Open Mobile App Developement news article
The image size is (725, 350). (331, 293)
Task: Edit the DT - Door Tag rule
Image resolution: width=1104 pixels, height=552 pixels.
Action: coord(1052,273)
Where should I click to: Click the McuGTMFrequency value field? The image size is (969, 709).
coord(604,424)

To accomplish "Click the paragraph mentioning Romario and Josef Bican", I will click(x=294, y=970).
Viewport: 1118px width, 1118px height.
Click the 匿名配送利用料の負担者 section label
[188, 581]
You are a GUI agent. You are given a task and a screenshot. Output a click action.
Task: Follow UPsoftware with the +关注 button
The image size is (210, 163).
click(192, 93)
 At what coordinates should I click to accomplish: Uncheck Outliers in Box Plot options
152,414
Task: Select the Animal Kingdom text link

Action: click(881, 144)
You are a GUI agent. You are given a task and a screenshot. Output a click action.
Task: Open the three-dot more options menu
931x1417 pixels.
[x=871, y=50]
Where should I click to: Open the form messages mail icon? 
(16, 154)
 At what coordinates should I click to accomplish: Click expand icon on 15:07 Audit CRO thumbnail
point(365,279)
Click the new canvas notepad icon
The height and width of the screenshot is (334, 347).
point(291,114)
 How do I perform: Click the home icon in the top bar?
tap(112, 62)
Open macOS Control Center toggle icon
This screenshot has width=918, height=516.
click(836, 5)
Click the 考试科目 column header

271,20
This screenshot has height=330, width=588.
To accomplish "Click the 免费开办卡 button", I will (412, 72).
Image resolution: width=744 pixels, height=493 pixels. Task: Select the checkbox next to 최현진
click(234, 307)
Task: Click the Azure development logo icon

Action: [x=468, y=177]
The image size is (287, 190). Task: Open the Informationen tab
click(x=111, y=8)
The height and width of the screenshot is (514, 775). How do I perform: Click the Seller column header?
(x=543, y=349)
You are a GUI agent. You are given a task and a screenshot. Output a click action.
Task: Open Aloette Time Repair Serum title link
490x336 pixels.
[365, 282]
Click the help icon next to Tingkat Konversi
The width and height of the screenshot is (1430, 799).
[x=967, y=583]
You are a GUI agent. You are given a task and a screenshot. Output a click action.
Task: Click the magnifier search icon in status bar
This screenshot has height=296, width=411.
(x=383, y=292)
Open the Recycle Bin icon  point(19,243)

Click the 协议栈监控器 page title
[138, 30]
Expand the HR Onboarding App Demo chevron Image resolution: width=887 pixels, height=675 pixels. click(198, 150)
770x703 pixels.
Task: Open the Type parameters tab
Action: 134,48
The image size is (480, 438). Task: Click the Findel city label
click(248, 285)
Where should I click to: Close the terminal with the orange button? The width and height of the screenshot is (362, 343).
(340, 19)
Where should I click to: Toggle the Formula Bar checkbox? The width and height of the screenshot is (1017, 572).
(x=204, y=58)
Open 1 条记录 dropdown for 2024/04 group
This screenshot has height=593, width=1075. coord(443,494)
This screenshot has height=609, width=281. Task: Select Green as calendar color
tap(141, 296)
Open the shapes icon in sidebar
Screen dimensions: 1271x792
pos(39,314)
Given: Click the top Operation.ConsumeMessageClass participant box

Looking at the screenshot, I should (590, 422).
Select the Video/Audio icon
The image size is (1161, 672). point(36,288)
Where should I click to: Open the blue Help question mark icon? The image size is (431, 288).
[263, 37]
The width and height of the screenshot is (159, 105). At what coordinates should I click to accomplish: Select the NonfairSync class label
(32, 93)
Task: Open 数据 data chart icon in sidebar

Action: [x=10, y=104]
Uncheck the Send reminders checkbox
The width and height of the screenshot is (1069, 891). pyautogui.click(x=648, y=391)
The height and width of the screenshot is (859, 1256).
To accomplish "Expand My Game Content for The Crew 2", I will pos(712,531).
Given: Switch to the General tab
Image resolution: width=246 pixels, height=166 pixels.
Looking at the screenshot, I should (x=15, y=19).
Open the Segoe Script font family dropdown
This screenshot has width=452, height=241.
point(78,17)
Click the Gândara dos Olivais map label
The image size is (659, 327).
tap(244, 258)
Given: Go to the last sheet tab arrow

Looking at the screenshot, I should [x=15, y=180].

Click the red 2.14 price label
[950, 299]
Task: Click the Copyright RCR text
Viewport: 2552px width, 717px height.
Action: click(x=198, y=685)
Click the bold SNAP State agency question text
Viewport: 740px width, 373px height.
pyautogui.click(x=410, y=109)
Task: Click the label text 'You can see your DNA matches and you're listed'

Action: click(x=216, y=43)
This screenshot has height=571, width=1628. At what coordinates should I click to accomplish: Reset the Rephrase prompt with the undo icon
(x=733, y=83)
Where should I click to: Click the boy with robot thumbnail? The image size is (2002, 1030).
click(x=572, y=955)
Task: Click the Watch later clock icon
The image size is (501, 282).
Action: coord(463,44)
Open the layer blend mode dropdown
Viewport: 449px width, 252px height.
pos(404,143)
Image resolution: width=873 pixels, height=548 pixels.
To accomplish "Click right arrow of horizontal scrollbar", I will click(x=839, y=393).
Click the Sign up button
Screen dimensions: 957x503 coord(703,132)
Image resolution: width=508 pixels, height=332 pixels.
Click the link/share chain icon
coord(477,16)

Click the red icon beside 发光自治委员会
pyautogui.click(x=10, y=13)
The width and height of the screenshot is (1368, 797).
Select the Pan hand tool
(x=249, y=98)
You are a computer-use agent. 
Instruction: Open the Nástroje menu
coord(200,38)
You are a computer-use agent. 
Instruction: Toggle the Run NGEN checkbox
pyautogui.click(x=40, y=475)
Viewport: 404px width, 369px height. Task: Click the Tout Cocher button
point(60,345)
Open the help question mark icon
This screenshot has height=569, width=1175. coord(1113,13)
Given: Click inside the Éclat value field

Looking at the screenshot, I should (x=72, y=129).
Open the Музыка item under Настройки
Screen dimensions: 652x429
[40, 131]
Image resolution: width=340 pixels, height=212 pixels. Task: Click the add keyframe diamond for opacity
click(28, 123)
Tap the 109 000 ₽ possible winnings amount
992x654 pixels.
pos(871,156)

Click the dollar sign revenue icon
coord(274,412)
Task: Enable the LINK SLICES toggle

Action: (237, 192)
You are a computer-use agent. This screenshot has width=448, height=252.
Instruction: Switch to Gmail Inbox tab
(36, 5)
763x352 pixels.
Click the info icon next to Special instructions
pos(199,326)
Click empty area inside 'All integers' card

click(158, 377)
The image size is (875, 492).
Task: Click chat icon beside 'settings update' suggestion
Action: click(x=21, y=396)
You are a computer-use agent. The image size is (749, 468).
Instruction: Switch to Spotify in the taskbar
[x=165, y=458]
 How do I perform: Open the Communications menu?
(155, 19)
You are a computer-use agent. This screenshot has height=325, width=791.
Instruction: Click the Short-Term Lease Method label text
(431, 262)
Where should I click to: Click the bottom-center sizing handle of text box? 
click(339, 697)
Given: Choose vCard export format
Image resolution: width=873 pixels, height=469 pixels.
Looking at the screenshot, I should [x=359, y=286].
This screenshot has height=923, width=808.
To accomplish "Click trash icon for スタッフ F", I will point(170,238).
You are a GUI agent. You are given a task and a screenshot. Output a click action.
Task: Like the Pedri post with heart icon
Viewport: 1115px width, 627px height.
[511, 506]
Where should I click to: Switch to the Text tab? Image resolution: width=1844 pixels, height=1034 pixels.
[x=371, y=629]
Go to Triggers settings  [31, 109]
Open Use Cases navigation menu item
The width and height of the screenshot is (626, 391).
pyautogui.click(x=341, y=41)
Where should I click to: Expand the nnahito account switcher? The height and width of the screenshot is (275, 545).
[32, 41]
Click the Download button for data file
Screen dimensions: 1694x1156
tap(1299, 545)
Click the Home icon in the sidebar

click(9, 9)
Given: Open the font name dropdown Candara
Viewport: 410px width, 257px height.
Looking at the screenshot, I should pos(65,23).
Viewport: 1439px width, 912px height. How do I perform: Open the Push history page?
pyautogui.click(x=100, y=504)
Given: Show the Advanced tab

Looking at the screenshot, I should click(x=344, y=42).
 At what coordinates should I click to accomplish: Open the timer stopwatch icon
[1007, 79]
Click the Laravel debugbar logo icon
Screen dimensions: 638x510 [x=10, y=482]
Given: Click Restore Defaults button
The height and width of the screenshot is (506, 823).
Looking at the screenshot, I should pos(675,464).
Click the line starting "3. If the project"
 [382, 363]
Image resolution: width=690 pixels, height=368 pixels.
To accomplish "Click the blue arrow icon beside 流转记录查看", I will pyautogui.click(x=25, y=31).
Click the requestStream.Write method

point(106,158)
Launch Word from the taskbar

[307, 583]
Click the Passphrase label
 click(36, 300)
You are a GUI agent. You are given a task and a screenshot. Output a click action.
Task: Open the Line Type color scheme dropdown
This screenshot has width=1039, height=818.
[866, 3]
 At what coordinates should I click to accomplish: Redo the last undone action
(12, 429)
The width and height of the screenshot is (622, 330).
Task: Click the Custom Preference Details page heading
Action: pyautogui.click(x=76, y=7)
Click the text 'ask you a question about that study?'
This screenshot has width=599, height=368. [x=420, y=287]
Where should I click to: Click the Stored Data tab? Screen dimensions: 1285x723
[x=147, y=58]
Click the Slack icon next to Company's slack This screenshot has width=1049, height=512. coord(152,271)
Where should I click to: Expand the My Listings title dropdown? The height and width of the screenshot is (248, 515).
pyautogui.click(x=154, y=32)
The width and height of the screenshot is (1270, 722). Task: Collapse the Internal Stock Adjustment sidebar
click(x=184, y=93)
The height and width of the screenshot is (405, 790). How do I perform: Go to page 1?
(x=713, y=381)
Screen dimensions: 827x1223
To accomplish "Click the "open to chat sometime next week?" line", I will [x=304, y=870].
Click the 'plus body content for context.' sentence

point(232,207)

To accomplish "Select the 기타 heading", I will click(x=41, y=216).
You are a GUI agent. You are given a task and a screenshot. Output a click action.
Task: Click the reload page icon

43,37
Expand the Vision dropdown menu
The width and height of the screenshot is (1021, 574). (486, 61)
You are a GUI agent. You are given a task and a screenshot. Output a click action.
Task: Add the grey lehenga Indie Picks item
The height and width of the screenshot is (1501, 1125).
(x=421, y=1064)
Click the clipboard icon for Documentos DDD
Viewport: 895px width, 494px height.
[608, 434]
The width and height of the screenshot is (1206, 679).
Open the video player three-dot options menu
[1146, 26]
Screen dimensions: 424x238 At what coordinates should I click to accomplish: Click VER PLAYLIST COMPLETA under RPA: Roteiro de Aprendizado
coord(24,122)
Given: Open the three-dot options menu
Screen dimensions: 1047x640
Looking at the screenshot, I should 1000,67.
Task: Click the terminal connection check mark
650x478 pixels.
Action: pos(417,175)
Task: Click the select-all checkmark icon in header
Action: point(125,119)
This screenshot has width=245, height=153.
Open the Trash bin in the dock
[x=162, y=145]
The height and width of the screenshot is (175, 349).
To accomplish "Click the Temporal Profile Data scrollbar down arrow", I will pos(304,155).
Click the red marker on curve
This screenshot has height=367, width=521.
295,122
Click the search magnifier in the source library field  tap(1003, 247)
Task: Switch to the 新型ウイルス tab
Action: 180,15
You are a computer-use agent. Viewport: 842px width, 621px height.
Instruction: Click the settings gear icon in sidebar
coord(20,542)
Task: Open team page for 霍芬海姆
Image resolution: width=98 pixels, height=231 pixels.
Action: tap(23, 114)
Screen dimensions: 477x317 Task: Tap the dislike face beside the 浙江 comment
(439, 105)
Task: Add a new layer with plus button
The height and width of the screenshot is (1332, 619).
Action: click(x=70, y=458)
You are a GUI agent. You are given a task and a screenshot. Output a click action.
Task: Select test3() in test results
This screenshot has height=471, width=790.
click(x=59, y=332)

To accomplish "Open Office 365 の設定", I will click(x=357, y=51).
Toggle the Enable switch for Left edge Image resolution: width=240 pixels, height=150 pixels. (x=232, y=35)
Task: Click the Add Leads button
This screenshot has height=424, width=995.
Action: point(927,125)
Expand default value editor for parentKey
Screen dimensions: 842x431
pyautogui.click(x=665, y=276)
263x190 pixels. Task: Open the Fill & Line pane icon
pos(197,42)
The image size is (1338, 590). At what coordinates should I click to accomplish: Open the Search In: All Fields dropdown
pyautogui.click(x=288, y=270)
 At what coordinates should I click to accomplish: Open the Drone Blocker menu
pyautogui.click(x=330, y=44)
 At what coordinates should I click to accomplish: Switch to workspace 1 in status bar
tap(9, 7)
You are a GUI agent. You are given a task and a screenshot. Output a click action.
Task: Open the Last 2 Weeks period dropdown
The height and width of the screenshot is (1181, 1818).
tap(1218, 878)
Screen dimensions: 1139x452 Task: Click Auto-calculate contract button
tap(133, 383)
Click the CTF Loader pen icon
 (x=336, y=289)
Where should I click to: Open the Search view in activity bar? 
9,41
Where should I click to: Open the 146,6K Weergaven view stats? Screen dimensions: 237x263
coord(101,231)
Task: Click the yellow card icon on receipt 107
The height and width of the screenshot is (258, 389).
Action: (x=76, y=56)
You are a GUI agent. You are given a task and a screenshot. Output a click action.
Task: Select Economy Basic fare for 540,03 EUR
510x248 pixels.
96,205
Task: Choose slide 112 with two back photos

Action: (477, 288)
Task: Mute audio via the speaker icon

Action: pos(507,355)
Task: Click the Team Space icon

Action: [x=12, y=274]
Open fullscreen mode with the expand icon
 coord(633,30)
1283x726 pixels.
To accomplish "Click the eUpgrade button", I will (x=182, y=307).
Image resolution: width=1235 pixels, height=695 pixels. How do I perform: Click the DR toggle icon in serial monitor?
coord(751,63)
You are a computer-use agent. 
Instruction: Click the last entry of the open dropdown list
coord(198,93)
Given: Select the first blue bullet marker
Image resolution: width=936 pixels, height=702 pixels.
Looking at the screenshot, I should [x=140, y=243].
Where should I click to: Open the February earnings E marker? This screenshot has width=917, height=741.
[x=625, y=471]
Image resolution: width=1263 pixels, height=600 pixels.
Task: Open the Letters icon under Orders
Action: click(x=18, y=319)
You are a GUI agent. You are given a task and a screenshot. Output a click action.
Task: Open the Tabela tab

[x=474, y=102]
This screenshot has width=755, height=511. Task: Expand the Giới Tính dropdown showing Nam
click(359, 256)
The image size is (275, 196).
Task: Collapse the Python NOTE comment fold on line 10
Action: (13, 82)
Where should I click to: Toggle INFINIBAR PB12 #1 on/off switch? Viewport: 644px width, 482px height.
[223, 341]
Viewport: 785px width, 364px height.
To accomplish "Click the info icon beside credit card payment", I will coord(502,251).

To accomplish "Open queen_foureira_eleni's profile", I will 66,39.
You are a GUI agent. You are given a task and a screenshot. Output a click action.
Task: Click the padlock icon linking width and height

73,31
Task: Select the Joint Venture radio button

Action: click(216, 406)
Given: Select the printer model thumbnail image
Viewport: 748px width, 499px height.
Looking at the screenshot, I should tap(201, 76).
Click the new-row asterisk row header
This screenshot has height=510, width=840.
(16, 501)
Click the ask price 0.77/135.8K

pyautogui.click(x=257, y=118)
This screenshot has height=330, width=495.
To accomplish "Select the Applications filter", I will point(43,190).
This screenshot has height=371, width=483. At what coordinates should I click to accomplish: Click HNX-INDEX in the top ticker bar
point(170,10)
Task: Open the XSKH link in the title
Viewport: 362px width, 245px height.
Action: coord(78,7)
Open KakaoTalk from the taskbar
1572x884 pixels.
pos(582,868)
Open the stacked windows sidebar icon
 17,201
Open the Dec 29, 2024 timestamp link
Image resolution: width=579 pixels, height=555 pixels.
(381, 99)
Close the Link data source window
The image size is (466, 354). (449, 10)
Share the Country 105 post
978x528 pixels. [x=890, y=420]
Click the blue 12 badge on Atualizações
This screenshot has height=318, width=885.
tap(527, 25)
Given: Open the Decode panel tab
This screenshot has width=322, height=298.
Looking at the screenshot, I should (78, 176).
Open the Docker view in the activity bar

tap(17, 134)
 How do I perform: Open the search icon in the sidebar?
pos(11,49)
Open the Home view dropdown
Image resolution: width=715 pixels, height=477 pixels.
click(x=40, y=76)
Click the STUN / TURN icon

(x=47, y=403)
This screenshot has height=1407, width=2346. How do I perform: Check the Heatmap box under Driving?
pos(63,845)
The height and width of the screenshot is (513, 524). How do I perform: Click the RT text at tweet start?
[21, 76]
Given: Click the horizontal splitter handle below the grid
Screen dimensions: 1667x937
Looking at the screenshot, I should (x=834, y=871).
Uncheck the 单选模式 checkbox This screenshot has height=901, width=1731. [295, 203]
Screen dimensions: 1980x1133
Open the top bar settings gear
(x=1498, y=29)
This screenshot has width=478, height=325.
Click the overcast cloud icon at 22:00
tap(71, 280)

════════

#### THE PROBLEM:
Copy the records again, starting at the line that contains "How do I perform: Open the Communications" and stopping after the line that contains "click(339, 697)", with the requests included. Multiply every coordinate in the answers by 2 and round to whole numbers, halves up, leaving everything else as it stands.

#### ANSWER TO THE PROBLEM:
 How do I perform: Open the Communications menu?
(310, 38)
You are a computer-use agent. This screenshot has height=325, width=791.
Instruction: Click the Short-Term Lease Method label text
(862, 524)
Where should I click to: Click the bottom-center sizing handle of text box? 
click(678, 1394)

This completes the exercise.